:: Extracted information

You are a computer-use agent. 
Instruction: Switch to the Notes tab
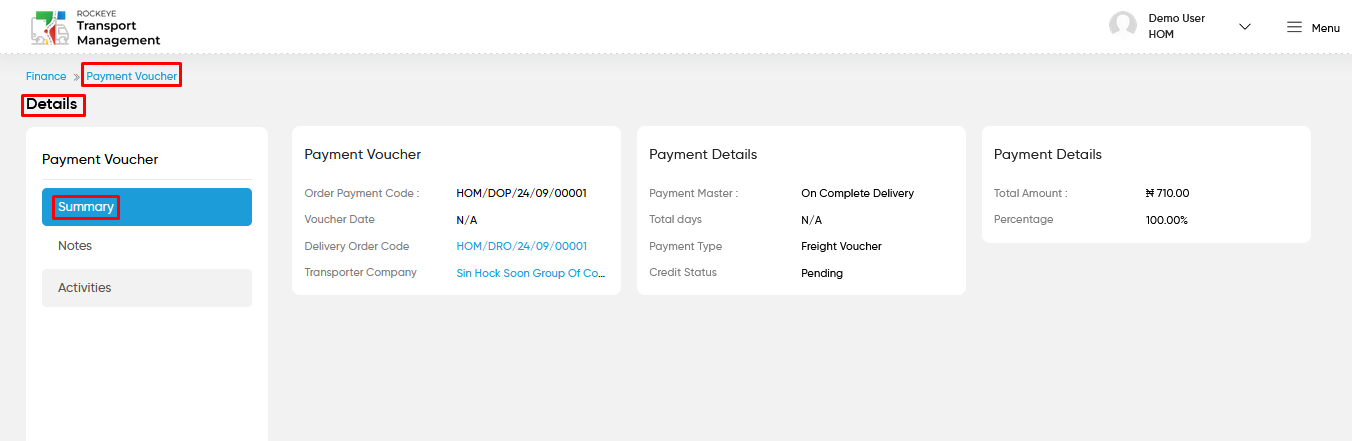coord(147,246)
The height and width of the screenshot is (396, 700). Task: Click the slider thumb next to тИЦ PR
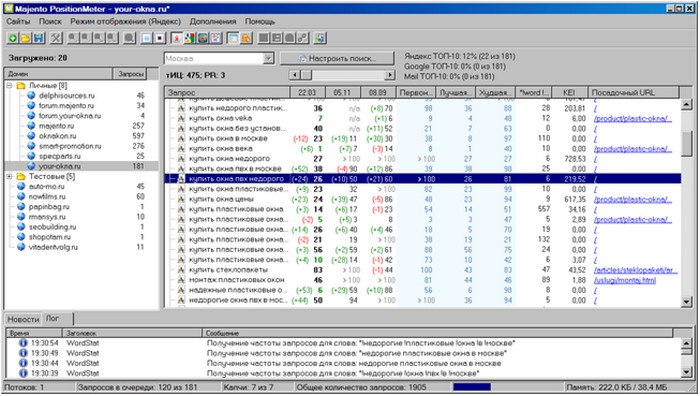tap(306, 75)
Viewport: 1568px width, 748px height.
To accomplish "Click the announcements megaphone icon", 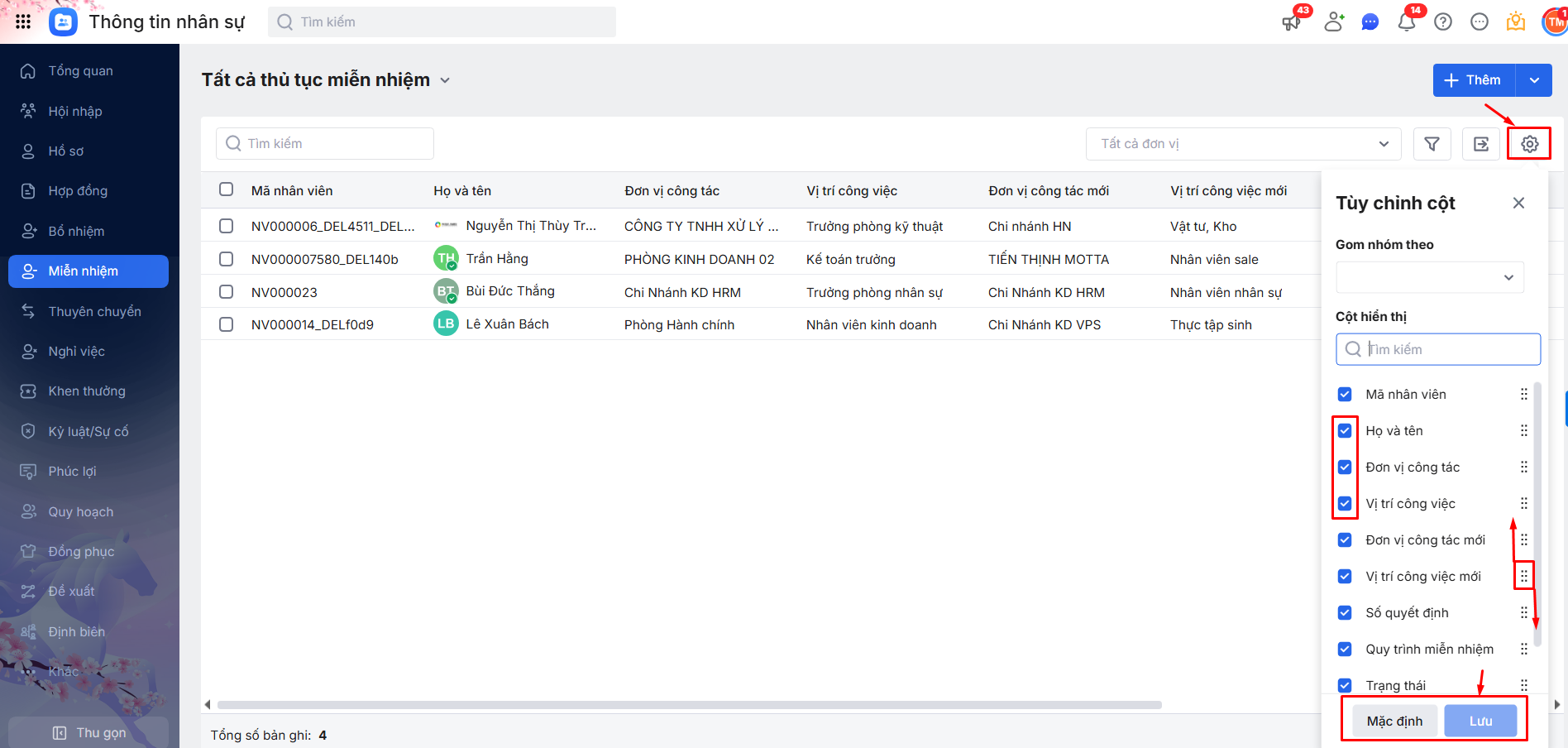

::::

- [Exercise details]
Retype all of the data above word for word, excluding the pictures.

- [Written solution]
You are a computer-use agent. 
Instruction: Switch to the Notes tab
coord(147,246)
The height and width of the screenshot is (396, 700). Task: Click the slider thumb next to тИЦ PR
tap(306, 75)
Viewport: 1568px width, 748px height.
To accomplish "Click the announcements megaphone icon", 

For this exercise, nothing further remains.